Writing on Complex Surfaces
John Cayley will introduce some of his recent work, 'writing digital media,' especially the ambient poetic piece, translation, including the latter's recent rendition as imposition, 'the networked performance of an evolving collaborative work engaged with ambient, time-based poetics and harmonically organized, language-driven sound' (sound design by Giles Perring).
Besides placing this work in the context of literary studies and what is sometimes called code studies, he will also touch on related and subsequent research he and his students have been doing with writing for immersive VR at Brown University's CAVE facility where he now also teaches a workshop course in CAVE writing.
Further information can be found at http://programmatology.shadoof.net/ and at Brown University's new wiki.

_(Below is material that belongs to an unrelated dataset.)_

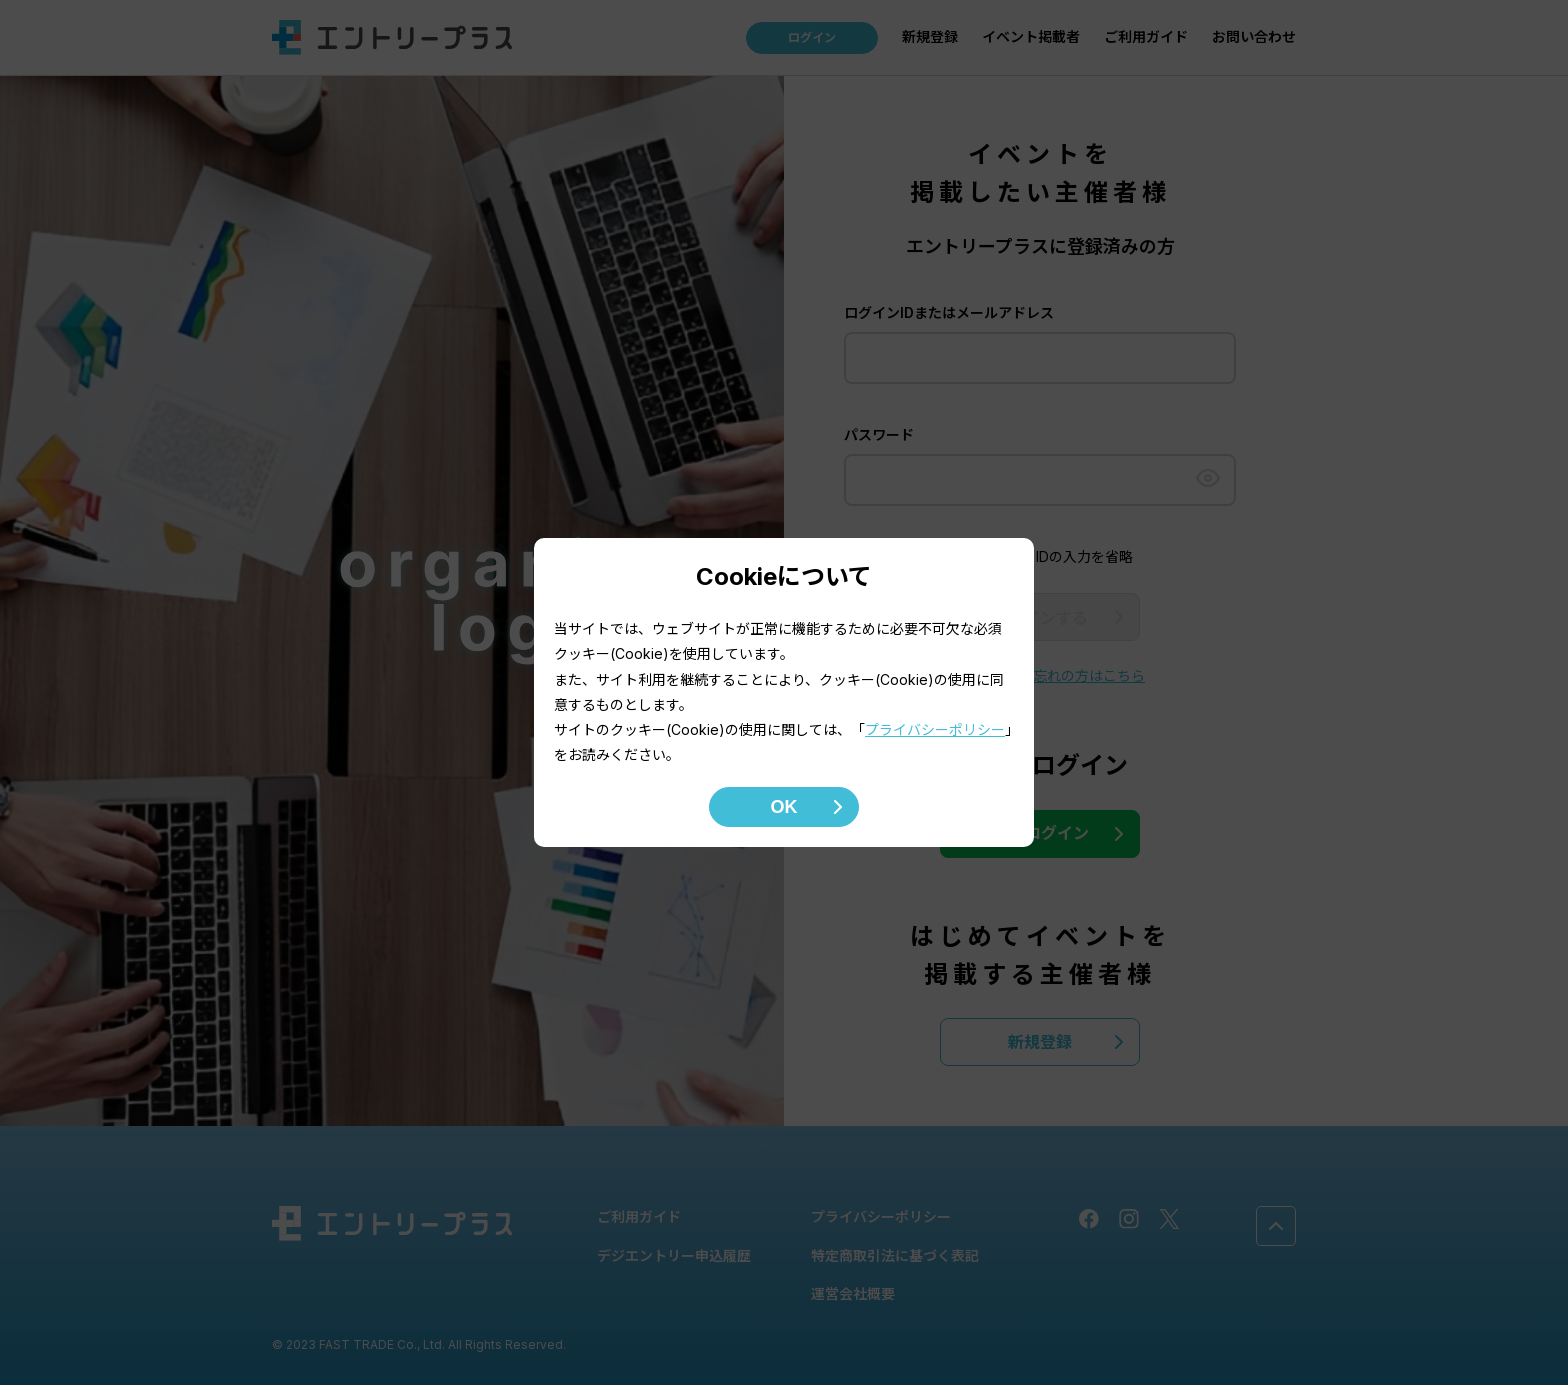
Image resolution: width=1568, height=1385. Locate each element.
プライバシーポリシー (935, 729)
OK (784, 807)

'CAVE writing'? 'immersive 3D environments'? - when we address ourselves to digitally mediated writings practices, it is clear that the properties and methods of the surface of inscription are at issue. The inscriptional surfaces of digital media are complex, even when manifest as relatively passive 'screens' that emulate paper-like media. At the very least, these surfaces bear properties that reinforce the necessity for 'media-specific analyses,' as Katherine Hayles puts it.
Related and corresponding complexities are demonstrable in what we may describe as the 'atoms' of inscriptional practice in digital media, the programmable différance-engines that leave their traces on just such complex surfaces. These features are, literally, 'spectacularly' in evidence when applied to writing for 3D immersive environments such as the three-wall Cave at Brown University, where new engagements with writing have been practiced experimentally and pedagogically since 2002.
Caroline Bergvall is a poet and a conceptual writer. She has collaborated on audiotexts, installations, performances and most recently presented her work at MoMA, New York, and Literaturhaus, Copenhagen. She is currently working on a sound-text installation, Mukha.